Стояли жуткие морозы. Мы жалели наших красноармейцев, которые мерзли в своих сапогах и шинельках. Мы гордились финнами. Они не испугались, они защищали свою страну. Об их солдатах заботились, они были тепло одеты. Когда эта финская война окончилась и у финнов все-таки оттяпали Карельский перешеек — ни один финн не остался на этой территории! Они все бросили и ушли. Так и вижу: сидят за столом люди, семья. Обедают. Вдруг сообщили, что эта местность отходит к СССР. Встали, положили ложки — и ушли!

Когда началась финская война, появились очереди за хлебом и продуктами. Давали всего понемногу в одни руки. Макарон, например, полкило в одни руки. Почему? Что такое полкило макарон для нашей семейки?
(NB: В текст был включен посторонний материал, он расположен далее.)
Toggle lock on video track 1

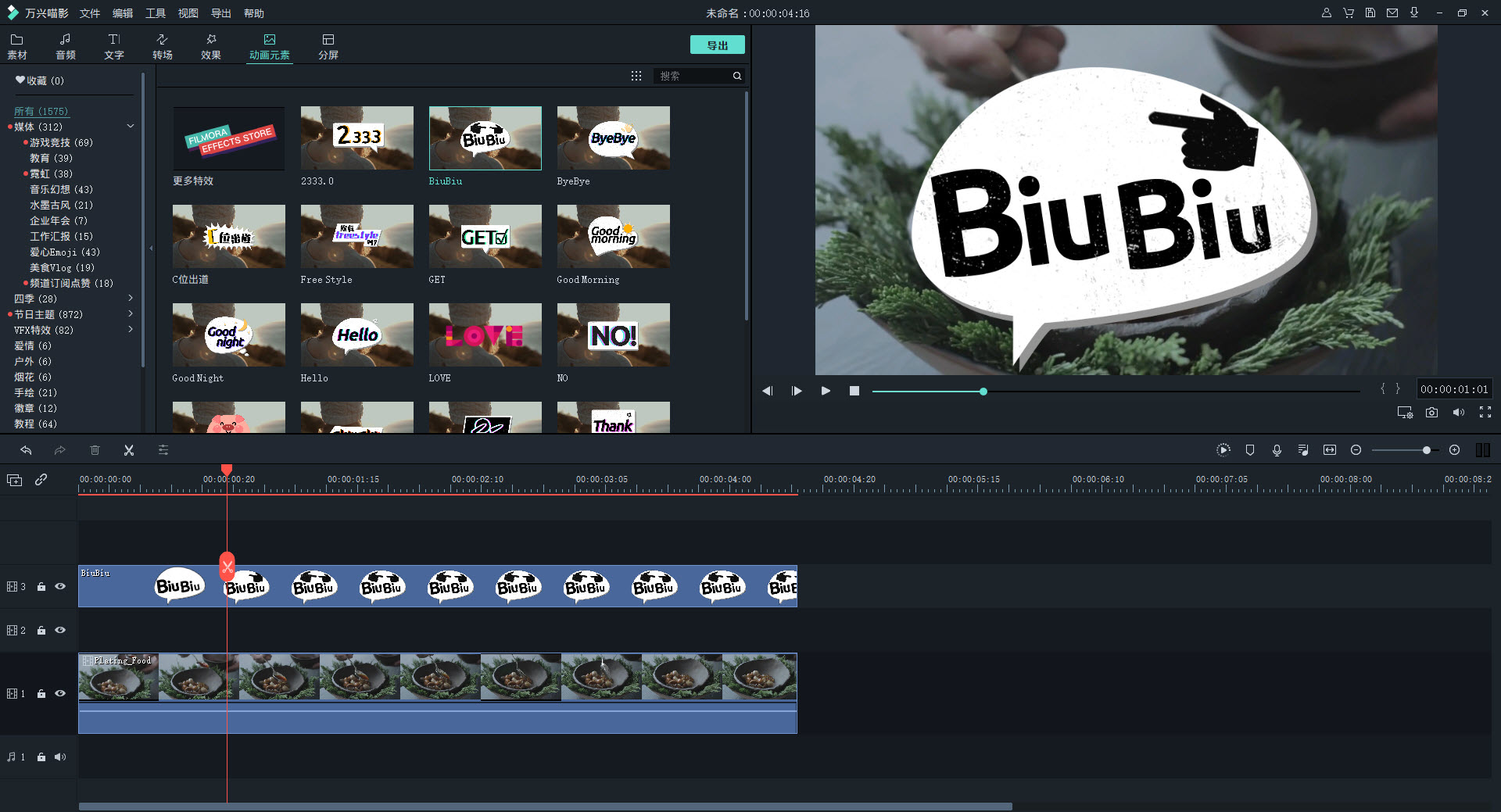tap(41, 694)
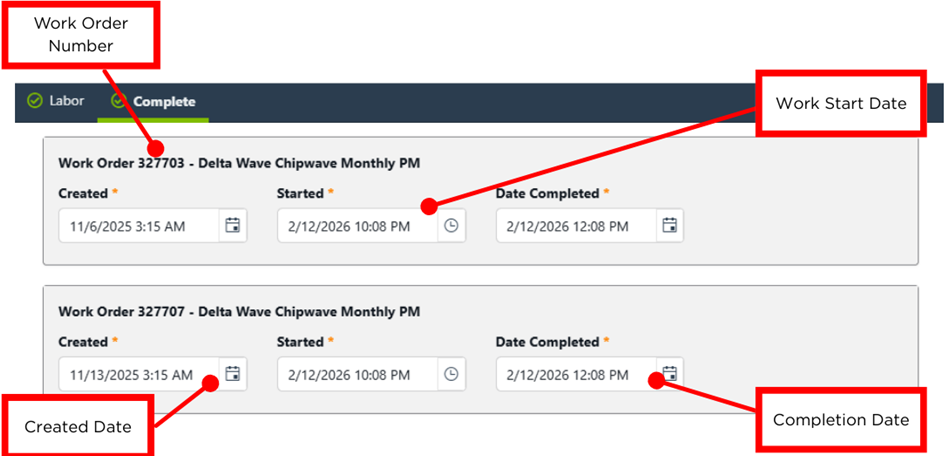Click Date Completed field of Work Order 327707

pyautogui.click(x=575, y=375)
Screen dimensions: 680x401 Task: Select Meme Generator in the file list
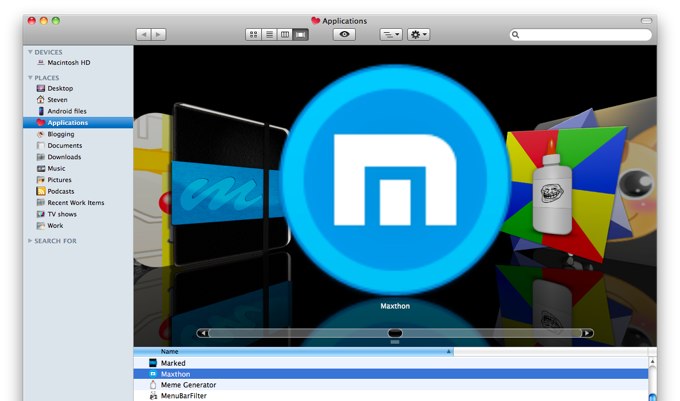pyautogui.click(x=188, y=385)
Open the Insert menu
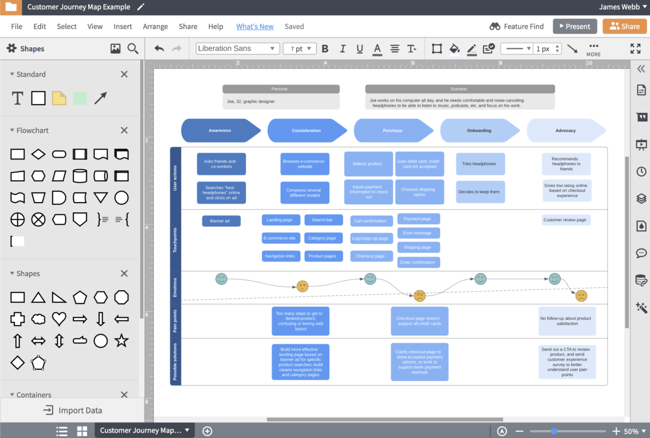The height and width of the screenshot is (438, 650). point(122,27)
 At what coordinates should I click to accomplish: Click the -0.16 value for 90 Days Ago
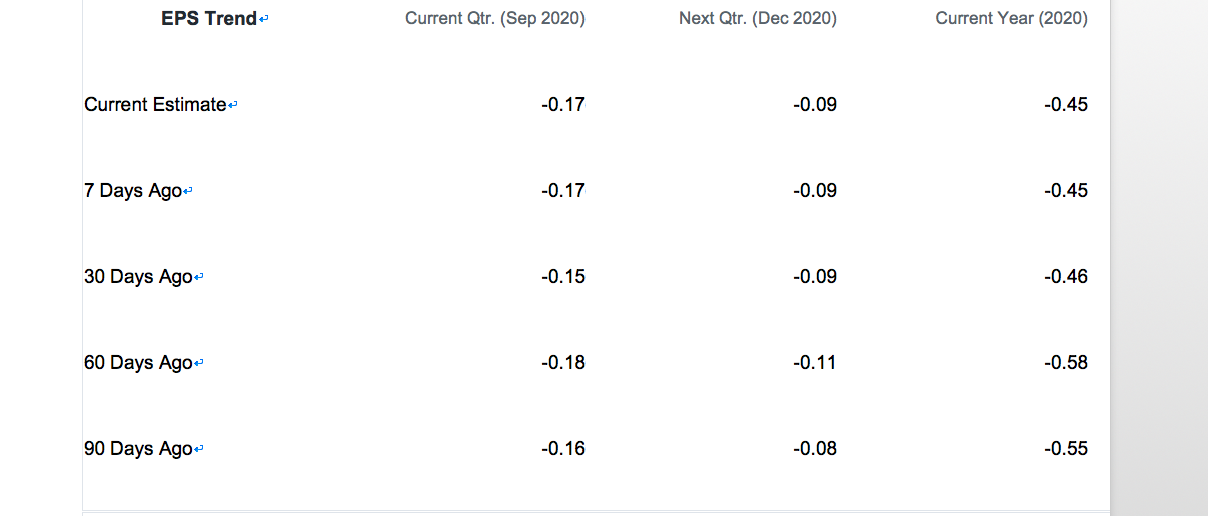pos(563,449)
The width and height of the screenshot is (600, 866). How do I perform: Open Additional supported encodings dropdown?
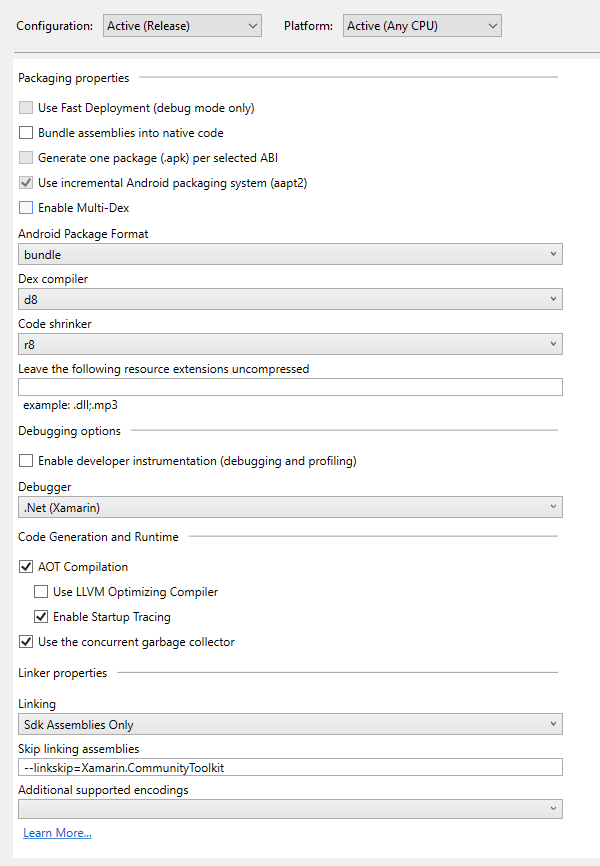(290, 809)
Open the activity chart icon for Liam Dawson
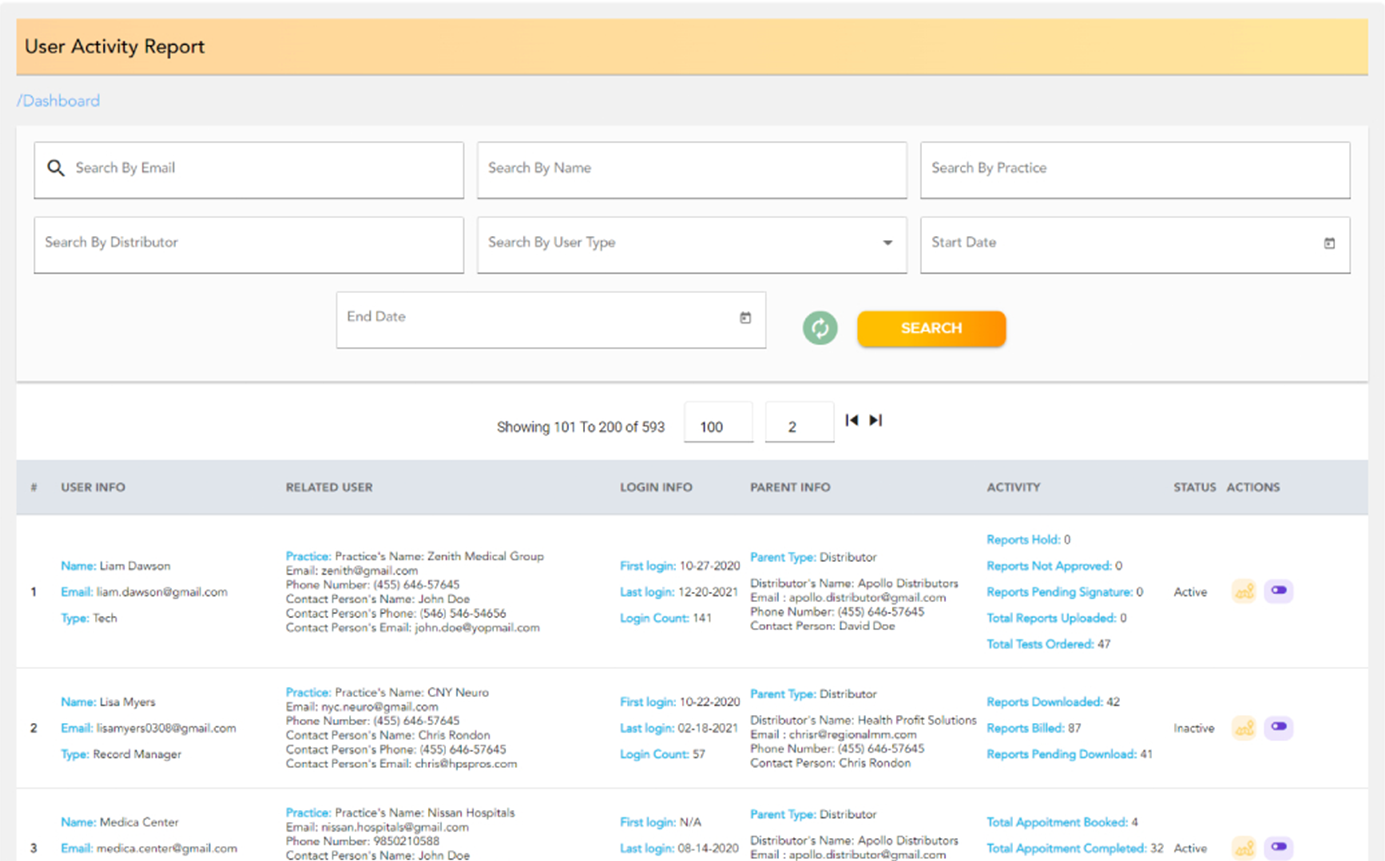Viewport: 1385px width, 861px height. tap(1243, 592)
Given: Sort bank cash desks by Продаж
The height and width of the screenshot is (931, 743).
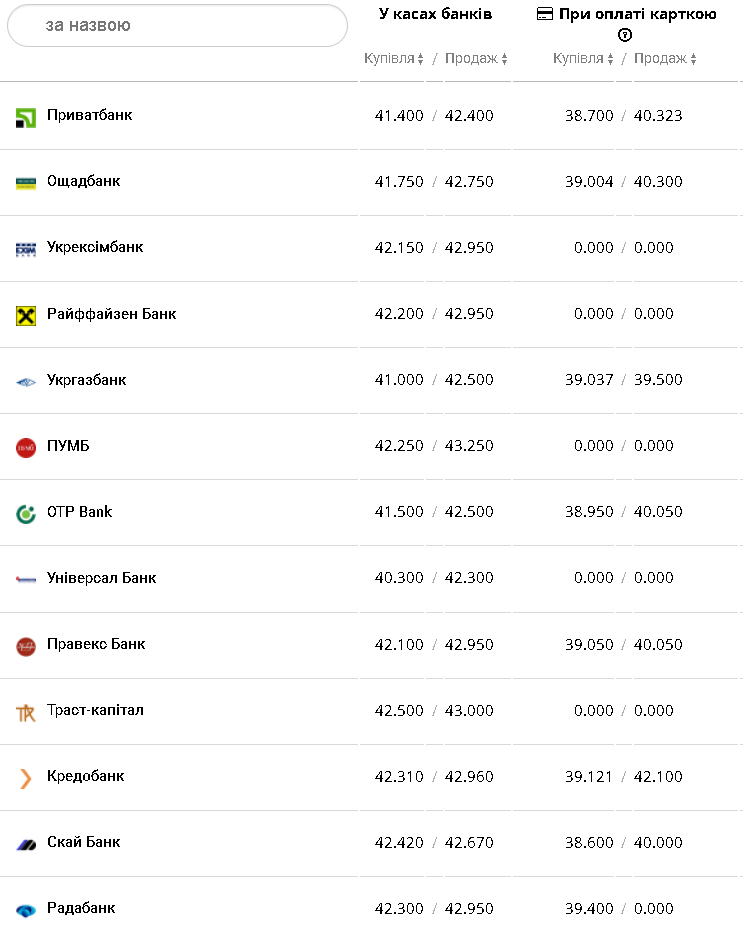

Мы целой командой отправлялись в очередь рано утром, до школы, до открытия магазина. Очередь выстраивалась. Потом появлялись милиционеры и разгоняли ее. Как только они уходили — все бросались к стенке, стараясь занять место поближе «к заветным дверям». Мы-то ловчее всех, нам даже интересно, это как игра. А вот как старушкам? Стыдно. Это мы прибегаем первыми. Это мы оставляем старушек в хвосте. Урок несправедливости: «Мы не виноваты, что они оказываются в хвосте…» Получается, что мы не виноваты, хотя виноваты, конечно.

И еще: очередь — это ведь порядок. Зачем разгонять? И у нас в голове милиция из нашего «защитника», как объясняла нам мама, превращалась в противника. Который разрушает порядок. Которого не победишь. Но перехитрить можно.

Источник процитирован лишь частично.